◆ Records shown
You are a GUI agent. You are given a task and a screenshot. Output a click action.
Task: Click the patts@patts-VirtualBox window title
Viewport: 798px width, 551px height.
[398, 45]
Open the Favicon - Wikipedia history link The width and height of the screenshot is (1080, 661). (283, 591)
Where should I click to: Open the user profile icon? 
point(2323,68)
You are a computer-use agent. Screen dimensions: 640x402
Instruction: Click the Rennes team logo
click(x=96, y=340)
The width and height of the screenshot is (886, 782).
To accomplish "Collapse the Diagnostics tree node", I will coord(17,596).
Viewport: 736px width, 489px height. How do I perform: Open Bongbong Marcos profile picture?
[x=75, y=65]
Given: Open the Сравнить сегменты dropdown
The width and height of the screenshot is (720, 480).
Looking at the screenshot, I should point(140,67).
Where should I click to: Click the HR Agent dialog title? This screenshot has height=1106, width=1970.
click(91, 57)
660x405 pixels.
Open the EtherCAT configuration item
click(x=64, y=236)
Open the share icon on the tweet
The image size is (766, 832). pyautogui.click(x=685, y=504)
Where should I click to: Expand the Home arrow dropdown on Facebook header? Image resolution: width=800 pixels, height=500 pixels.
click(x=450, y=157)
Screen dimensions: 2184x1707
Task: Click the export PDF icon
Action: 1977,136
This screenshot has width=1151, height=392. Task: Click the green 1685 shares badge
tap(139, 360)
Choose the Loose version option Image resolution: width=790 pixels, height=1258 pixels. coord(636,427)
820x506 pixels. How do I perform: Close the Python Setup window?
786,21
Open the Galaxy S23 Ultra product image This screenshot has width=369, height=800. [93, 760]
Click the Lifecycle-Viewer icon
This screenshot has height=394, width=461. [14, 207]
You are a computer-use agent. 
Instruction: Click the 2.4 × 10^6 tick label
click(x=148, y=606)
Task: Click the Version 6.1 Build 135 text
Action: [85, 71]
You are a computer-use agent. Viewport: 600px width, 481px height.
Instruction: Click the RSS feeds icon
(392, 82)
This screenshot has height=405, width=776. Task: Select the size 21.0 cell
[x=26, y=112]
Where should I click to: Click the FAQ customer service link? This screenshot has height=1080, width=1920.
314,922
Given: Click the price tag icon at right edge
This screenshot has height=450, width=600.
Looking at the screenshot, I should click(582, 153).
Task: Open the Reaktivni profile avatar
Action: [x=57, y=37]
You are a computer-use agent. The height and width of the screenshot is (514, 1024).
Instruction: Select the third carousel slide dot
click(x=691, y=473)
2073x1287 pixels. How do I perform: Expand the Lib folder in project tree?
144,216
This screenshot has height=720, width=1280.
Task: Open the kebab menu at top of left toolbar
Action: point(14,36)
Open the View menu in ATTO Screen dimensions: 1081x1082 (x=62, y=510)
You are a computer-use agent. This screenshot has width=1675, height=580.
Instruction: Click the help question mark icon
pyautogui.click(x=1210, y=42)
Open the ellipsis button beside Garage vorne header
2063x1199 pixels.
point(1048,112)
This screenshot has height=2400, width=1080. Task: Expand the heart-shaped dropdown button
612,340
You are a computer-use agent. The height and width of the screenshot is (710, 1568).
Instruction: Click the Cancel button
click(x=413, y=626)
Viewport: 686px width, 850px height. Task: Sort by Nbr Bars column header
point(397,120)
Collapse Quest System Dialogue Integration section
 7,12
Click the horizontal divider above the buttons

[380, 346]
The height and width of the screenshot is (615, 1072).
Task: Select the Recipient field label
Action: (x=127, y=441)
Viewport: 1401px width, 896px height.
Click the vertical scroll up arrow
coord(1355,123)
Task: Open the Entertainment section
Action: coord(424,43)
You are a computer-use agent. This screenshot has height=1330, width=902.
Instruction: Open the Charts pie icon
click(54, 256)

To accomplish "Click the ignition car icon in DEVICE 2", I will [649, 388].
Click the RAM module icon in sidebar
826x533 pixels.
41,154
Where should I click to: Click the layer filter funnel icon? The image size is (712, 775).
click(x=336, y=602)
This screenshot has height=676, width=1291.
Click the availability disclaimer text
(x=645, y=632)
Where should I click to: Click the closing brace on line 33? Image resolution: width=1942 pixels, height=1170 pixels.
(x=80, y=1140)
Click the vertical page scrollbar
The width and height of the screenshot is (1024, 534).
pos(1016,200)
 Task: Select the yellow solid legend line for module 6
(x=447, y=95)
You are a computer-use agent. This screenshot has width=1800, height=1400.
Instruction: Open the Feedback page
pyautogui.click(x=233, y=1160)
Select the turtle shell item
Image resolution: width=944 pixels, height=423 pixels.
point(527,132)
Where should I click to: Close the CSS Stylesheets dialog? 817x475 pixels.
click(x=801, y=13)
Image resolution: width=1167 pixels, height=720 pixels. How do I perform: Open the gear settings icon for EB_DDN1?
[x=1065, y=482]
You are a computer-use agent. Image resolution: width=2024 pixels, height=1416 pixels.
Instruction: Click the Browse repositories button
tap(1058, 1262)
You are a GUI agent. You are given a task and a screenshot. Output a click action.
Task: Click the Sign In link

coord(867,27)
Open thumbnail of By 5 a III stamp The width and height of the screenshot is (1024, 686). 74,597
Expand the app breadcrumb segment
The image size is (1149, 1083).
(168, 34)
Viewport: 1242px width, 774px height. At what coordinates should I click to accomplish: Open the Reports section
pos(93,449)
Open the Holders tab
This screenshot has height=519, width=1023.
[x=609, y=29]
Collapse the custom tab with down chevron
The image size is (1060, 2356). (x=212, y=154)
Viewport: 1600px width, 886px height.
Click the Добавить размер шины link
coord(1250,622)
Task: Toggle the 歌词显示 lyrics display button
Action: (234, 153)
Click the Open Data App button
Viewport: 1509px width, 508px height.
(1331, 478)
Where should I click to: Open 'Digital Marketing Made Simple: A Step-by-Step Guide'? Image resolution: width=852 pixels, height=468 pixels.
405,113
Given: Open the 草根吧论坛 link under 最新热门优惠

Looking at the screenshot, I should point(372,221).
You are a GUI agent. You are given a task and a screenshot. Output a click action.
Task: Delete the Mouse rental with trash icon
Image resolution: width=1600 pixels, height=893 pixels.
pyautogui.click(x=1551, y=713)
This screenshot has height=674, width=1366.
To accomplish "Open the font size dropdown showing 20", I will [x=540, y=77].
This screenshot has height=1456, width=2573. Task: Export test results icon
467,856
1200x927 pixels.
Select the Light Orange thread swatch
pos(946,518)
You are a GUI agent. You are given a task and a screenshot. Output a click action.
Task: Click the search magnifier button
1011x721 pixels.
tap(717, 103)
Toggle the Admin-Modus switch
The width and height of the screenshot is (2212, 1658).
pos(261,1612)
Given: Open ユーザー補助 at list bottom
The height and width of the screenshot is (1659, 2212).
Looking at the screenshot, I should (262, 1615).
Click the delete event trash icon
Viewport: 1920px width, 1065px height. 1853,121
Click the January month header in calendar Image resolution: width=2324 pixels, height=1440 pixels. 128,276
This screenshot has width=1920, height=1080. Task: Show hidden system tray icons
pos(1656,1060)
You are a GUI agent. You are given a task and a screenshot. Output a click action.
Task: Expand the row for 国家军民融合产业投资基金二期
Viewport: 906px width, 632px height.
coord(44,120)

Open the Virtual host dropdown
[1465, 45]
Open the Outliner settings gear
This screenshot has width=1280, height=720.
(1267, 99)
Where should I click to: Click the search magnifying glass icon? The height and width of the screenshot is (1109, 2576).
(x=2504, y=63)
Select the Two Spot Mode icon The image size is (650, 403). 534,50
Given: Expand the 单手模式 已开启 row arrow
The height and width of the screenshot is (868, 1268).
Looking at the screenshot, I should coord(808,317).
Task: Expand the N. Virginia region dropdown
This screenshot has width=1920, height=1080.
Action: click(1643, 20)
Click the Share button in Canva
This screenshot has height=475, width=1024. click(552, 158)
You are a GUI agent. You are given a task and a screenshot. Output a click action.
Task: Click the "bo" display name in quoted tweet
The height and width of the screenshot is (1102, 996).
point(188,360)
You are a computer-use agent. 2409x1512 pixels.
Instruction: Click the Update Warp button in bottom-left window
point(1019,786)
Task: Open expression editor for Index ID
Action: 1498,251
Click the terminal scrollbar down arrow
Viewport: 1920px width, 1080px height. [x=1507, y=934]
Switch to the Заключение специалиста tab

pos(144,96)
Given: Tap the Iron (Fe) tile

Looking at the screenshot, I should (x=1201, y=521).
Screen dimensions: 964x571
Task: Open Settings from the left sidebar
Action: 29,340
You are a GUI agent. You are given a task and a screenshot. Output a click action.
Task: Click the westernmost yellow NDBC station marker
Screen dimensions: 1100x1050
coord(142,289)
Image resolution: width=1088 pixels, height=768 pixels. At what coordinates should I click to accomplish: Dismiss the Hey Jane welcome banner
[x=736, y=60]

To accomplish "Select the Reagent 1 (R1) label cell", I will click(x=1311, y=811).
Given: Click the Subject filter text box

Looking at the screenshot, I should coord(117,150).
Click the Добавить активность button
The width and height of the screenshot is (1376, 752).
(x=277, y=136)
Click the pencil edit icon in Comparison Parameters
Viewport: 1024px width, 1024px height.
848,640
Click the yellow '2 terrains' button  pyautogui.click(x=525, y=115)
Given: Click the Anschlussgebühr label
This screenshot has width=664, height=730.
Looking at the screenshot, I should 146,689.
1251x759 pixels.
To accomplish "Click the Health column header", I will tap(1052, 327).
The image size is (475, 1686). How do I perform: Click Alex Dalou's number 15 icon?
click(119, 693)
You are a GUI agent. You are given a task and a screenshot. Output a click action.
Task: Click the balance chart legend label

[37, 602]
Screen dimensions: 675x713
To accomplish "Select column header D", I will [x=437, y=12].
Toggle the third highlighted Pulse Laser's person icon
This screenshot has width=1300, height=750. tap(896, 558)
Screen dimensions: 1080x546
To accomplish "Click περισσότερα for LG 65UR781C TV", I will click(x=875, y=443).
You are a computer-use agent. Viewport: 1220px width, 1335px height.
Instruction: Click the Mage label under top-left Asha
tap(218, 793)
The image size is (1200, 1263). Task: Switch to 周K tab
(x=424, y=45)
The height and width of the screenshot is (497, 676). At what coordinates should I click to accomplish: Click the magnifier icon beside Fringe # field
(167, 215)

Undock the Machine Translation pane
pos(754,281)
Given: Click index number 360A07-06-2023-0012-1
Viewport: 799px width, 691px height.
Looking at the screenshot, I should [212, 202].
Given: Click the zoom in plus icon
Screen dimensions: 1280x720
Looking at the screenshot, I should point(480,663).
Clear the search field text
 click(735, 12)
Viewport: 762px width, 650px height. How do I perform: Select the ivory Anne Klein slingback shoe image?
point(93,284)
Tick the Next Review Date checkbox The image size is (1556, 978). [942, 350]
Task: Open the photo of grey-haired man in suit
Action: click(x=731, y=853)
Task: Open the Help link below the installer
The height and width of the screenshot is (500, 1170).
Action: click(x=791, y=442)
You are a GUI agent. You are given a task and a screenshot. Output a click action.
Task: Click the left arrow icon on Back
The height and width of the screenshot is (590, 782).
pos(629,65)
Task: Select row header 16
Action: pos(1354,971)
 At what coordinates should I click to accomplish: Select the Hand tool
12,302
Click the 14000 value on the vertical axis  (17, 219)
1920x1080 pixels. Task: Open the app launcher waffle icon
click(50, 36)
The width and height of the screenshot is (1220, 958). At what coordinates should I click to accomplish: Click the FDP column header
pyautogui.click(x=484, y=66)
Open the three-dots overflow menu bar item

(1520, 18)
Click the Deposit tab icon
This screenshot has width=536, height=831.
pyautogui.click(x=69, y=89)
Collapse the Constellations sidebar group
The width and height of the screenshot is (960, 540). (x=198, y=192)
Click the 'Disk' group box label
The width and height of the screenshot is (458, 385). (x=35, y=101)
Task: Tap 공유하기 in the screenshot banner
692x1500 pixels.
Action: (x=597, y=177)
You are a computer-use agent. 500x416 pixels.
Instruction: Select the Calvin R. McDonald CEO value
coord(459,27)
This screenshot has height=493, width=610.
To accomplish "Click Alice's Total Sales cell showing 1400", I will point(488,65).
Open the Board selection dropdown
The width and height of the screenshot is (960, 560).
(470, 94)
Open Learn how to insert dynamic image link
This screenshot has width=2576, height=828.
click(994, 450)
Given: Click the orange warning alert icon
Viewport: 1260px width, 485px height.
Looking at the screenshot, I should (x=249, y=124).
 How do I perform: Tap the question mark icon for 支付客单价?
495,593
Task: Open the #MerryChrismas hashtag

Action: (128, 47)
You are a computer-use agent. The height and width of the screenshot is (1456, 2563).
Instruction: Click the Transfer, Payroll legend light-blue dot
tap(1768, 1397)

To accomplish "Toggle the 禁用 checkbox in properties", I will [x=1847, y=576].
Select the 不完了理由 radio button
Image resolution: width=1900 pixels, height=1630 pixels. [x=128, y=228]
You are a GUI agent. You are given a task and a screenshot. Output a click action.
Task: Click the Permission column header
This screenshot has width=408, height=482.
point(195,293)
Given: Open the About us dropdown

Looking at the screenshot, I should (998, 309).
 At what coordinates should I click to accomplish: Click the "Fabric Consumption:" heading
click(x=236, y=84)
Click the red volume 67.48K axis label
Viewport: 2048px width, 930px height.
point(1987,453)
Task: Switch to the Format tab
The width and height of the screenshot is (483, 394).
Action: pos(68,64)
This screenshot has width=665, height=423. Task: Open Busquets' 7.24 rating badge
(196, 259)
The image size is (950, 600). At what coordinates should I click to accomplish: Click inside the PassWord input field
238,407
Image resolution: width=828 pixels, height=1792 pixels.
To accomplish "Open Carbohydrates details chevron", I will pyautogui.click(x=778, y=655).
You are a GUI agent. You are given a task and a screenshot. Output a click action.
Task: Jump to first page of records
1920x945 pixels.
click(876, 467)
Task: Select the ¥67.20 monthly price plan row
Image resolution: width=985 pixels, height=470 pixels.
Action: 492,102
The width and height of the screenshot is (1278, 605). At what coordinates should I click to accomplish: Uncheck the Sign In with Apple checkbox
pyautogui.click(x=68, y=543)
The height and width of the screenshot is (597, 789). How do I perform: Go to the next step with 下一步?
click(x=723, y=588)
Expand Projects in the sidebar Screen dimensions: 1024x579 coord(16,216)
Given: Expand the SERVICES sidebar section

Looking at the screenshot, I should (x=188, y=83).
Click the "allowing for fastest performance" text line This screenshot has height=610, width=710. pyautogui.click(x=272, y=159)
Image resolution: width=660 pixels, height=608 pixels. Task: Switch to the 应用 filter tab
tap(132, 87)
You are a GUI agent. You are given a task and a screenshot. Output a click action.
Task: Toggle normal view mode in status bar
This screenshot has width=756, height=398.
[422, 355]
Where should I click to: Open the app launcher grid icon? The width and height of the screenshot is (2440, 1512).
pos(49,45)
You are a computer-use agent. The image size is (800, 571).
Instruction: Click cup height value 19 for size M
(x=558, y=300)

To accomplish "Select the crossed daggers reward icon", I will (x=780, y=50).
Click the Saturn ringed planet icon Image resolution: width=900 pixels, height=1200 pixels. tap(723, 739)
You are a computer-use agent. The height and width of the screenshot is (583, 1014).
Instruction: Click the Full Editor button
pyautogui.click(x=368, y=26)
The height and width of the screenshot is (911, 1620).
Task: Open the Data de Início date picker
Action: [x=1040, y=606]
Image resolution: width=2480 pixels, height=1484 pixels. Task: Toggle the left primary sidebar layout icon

◆ Requirement
Retype the data above from its very first line through the line containing "[x=75, y=65]". Include both of those lines.

◆ Reply
You are a GUI agent. You are given a task and a screenshot. Output a click action.
Task: Click the patts@patts-VirtualBox window title
Viewport: 798px width, 551px height.
[398, 45]
Open the Favicon - Wikipedia history link The width and height of the screenshot is (1080, 661). (283, 591)
Where should I click to: Open the user profile icon? 
point(2323,68)
You are a computer-use agent. Screen dimensions: 640x402
Instruction: Click the Rennes team logo
click(x=96, y=340)
The width and height of the screenshot is (886, 782).
To accomplish "Collapse the Diagnostics tree node", I will coord(17,596).
Viewport: 736px width, 489px height. How do I perform: Open Bongbong Marcos profile picture?
[x=75, y=65]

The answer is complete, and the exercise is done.